W.F. Lantry, PhD., prize-winning author of The Language of Birds and The Structure of Desire.

 

“The enviably prolific Jean-Yves Solinga returns to us with a new book aptly titled Impressions of Reality – indeed, its cover art is the famous Monet painting “Impression of the Rising Sun.” These new poems are made of the same unabashedly lyrical and rich language that distinguishes all of Solinga’s work. Many of them give off his trademark scent of exotic locales and reverberate with his learned allusions to music, art, and literature. But there is an anxious intensity to many of these new impressions. In their strong ethical framework, they function as the conscience of a flawed and aching world. Some of the best of them riff on classic films, using them as touchstones or points of departure for a mind that is struggling to make sense of life, even as it wryly acknowledges how Quixotic the quest is for meaning and order. The final poem of the book, ‘Life of a Bubble,’ sums up Solinga’s mission in an epiphany that recounts the poet’s effort to clear his mind of complexity, while sharing the simple pleasure of his grandchildren’s delight in blowing bubbles. It is a worthy mission and a beautiful poem.”

Christie Williams, M.C. and Member of the Board of Directors of The Arts Café in Mystic, CT.


This Side of Illusion

Darken world of unreeling pops and hisses.
Finalized comfort of last cough from squeaky seats.

Tantalizing undressing of preparatory layers
Of cartoons and world news,
Wetting appetites for center stage big feature.

Cocoon of cinder block walls
In cocoon-city.

Tabernacle of blood-red curtains
Opening unto ‘cycloptic’ pasty whiteness of screen.

Antithetical temporary existence
In a world of tortuous stories,
Unconventional cultures and leanings.

Wild beasts and wilder inner thoughts
Exploding on the screen.

The possible and its opposite co-existing
In dreamy incestuous realities.

Avidly drinking, in visual elixirs, intoxicating potions
Made of surprising titillations from so-called moral tales.

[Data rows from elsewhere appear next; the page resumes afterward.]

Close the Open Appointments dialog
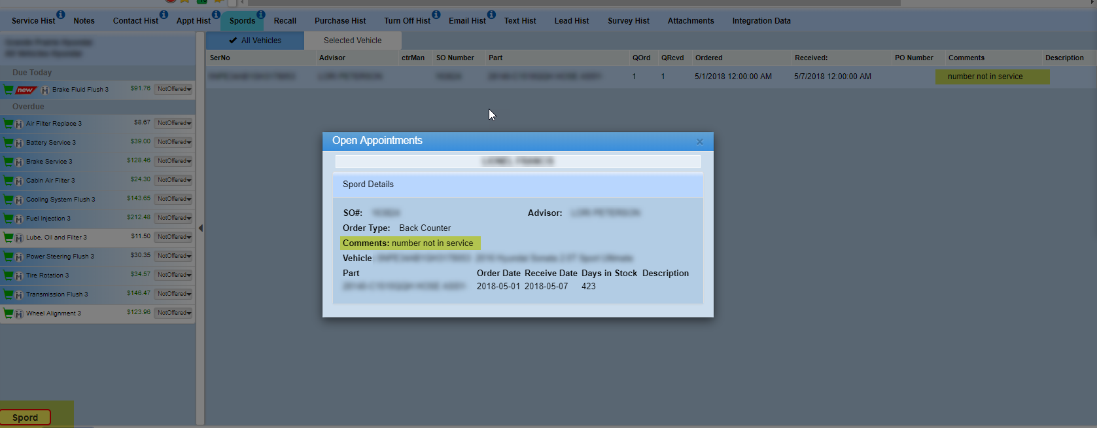 [x=699, y=141]
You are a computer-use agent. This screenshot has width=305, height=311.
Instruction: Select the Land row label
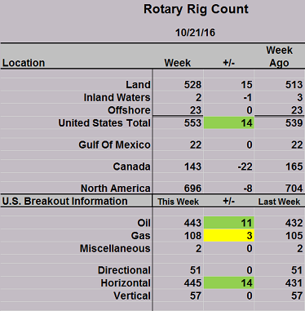coord(138,85)
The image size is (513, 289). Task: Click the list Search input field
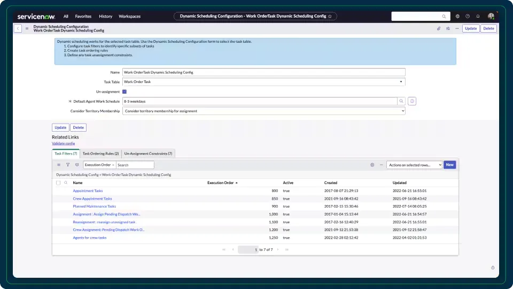coord(135,165)
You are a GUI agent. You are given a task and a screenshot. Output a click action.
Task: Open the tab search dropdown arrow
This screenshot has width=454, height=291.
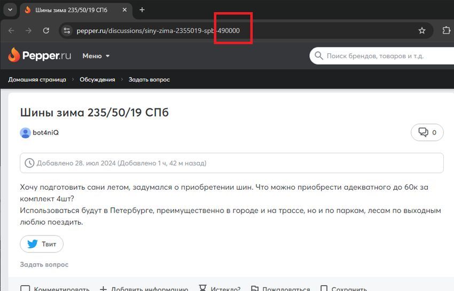(10, 10)
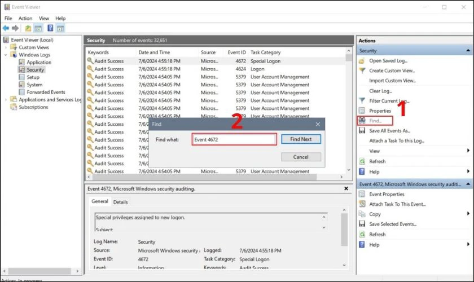Select Attach Task To This Event
This screenshot has width=474, height=282.
(x=397, y=204)
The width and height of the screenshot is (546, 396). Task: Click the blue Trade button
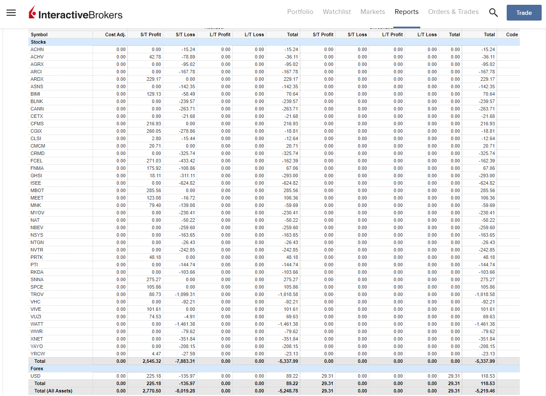[x=524, y=13]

Escapist germs from the Petri dish of the human condition:
Those found in the hardness of realities.
And hidden ones of children’s tales.

Hoping till the end for that happy ending,
Disappearing at the rate of sweetness of Bazooka bubble gum:

Quasimodo somehow never waking up to the sounds of swallows
Flying through the cathedral’s towers:
His distorted body having been left to his nightmarish past.

Steadfastly trying to impose a child’s world
Where the green-stone beauty of Esmeralda could transform any repulsion
Into an outward mirror of human worth and happiness.

Construction and deconstruction of the real and imagined.
Of the now and the forever.

Imagining beyond the possible and warranted
That other side of imagination.

Finding ourselves back on the velour of our theatre,
Sitting on this side of the screen,

Prologue to the long walk back home
Among the dull familiarities of the city street.

 

Homage to childhood escapism and passion of watching movies on huge theatre screens. And thoughts on the physical divide that used to exist in large movie theatres where these screens acted as a symbolic barrier between realities.